▸ **Records to use**:
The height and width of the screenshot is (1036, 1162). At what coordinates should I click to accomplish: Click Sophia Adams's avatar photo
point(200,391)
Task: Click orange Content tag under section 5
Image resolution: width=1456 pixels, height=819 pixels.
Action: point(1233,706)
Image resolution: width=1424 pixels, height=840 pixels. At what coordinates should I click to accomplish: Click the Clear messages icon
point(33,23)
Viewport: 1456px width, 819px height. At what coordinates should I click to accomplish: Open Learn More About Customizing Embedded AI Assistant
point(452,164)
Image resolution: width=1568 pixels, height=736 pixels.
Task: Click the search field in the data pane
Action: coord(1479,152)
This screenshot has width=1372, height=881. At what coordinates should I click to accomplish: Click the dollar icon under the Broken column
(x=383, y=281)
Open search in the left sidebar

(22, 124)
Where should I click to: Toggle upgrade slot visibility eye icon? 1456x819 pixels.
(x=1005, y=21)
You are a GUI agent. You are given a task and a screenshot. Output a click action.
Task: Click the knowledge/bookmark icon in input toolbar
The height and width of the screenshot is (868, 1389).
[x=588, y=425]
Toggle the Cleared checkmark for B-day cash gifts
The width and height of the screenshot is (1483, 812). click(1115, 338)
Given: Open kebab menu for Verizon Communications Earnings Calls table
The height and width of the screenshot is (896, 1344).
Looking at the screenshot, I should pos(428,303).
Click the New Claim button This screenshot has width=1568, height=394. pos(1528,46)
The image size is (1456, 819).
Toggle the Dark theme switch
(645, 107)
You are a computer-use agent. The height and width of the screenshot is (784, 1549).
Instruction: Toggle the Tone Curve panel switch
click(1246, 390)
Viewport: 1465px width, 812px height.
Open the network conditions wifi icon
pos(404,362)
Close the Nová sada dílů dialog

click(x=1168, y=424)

▸ **Exercise requirements**:
Copy all records verbatim.

▸ **Solved exercise**:
The height and width of the screenshot is (1036, 1162). At what coordinates should I click to accomplish: Click Sophia Adams's avatar photo
point(200,391)
Task: Click orange Content tag under section 5
Image resolution: width=1456 pixels, height=819 pixels.
Action: point(1233,706)
Image resolution: width=1424 pixels, height=840 pixels. At what coordinates should I click to accomplish: Click the Clear messages icon
point(33,23)
Viewport: 1456px width, 819px height. At what coordinates should I click to accomplish: Open Learn More About Customizing Embedded AI Assistant
point(452,164)
Image resolution: width=1568 pixels, height=736 pixels.
Task: Click the search field in the data pane
Action: coord(1479,152)
This screenshot has width=1372, height=881. At what coordinates should I click to accomplish: Click the dollar icon under the Broken column
(x=383, y=281)
Open search in the left sidebar

(22, 124)
Where should I click to: Toggle upgrade slot visibility eye icon? 1456x819 pixels.
(x=1005, y=21)
You are a GUI agent. You are given a task and a screenshot. Output a click action.
Task: Click the knowledge/bookmark icon in input toolbar
The height and width of the screenshot is (868, 1389).
[x=588, y=425]
Toggle the Cleared checkmark for B-day cash gifts
The width and height of the screenshot is (1483, 812). click(1115, 338)
Given: Open kebab menu for Verizon Communications Earnings Calls table
The height and width of the screenshot is (896, 1344).
Looking at the screenshot, I should pos(428,303).
Click the New Claim button This screenshot has width=1568, height=394. pos(1528,46)
The image size is (1456, 819).
Toggle the Dark theme switch
(645, 107)
You are a computer-use agent. The height and width of the screenshot is (784, 1549).
Instruction: Toggle the Tone Curve panel switch
click(1246, 390)
Viewport: 1465px width, 812px height.
Open the network conditions wifi icon
pos(404,362)
Close the Nová sada dílů dialog

click(x=1168, y=424)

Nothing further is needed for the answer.